Basically, Freelancer requires XML text stored in the HTML resource type of DLLs to have a byte order mark at the beginning of the string so it knows the "endian-ness" of the string. When the correct mark is not available (i.e. when a period is substituted), it seems to fail gracefully to expecting UTF-16LE, which is the default for all the vanilla cards.

So, the point of this post: FLDev, FL-ids, and anyone else who has a program that writes dlls for Freelancer, would you please have your tools add the Byte Order Mark to the beginning of the resource instead of just writing UTF-16LE without it? For legacy and compatibility reasons it might help to detect a period before the
-Chris
(Thanks for Sovereign for listening to this over skype and then saying "well, how come nobody else knows about it?" and reminding me to post here.)

StarTrader

You are absolutely correct. Why have standards written by real “boffins” if we don’t follow them?

adoxa

Actually, Freelancer does two things here. In one case, it will test for the BOM and, if present, skip it. In another case, it will simply skip the first two bytes, assuming the BOM is present. The JFLP resources include it where it is needed (the rumors), but leaves it out otherwise. The XML signature is also not needed, so that’s left out, too. Of course, I expect the original DLLs were created from actual .xml files, where it makes sense to include them. Within the DLL, though, I just save some space.

BTW, they are not NUL characters, they’re the high bytes of a single UTF-16 character. It should really look like FEFF 003C 003F … You got away with it these, but there are a few actual Unicode characters used, which you’d miss. FRC takes care of it all.

cshake

BTW, they are not NUL characters, they’re the high bytes of a single UTF-16 character. It should really look like FEFF 003C 003F … You got away with it these, but there are a few actual Unicode characters used, which you’d miss. FRC takes care of it all.

Right, they are the high bytes, when interpreted as UTF-16. I’m fully aware of what little-endian means here. However, when the string is interpreted as ISO-8859-1 (which some earlier programs do, especially non-freelancer-specific resource viewers), they are NUL. I guess I didn’t make that clear in my first post, they are useful parts of the string when you read it correctly.
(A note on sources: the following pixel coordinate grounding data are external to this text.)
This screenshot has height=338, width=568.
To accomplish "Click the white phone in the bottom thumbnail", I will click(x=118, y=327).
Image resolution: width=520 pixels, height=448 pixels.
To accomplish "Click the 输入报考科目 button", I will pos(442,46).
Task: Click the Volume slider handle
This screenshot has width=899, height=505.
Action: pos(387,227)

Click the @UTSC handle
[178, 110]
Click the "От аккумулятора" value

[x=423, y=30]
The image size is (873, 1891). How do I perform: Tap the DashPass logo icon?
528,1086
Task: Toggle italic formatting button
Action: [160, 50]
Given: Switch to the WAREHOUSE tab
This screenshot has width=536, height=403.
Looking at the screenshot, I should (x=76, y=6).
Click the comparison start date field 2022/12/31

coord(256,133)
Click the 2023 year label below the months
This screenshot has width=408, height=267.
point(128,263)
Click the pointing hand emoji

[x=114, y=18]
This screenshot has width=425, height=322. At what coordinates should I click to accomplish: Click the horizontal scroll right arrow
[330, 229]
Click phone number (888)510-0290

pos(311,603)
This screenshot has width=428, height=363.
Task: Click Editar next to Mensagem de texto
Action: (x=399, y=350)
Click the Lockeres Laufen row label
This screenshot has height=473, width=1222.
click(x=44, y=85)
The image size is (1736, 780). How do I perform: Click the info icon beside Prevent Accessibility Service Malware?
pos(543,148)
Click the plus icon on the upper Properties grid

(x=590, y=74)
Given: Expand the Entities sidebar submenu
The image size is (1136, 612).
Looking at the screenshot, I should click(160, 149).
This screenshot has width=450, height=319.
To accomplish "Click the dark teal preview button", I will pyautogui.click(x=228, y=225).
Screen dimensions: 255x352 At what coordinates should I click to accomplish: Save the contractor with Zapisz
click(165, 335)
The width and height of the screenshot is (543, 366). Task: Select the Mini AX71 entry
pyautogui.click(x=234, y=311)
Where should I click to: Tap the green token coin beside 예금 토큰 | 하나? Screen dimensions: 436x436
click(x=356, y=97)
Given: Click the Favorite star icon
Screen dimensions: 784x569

There are a total of 5 or 6 characters in the entirety of the vanilla xml resources that use the high bytes, mainly squiggly quotes and accented letters. The PHP scripts I wrote to dump the resources to a SQL database correctly handle real UTF-16LE, but I store it all internally as UTF-8 because it takes half the space for 99.999% of the data, is able to handle every character used in any resource I’ve ever seen, and uses a second byte only when needed.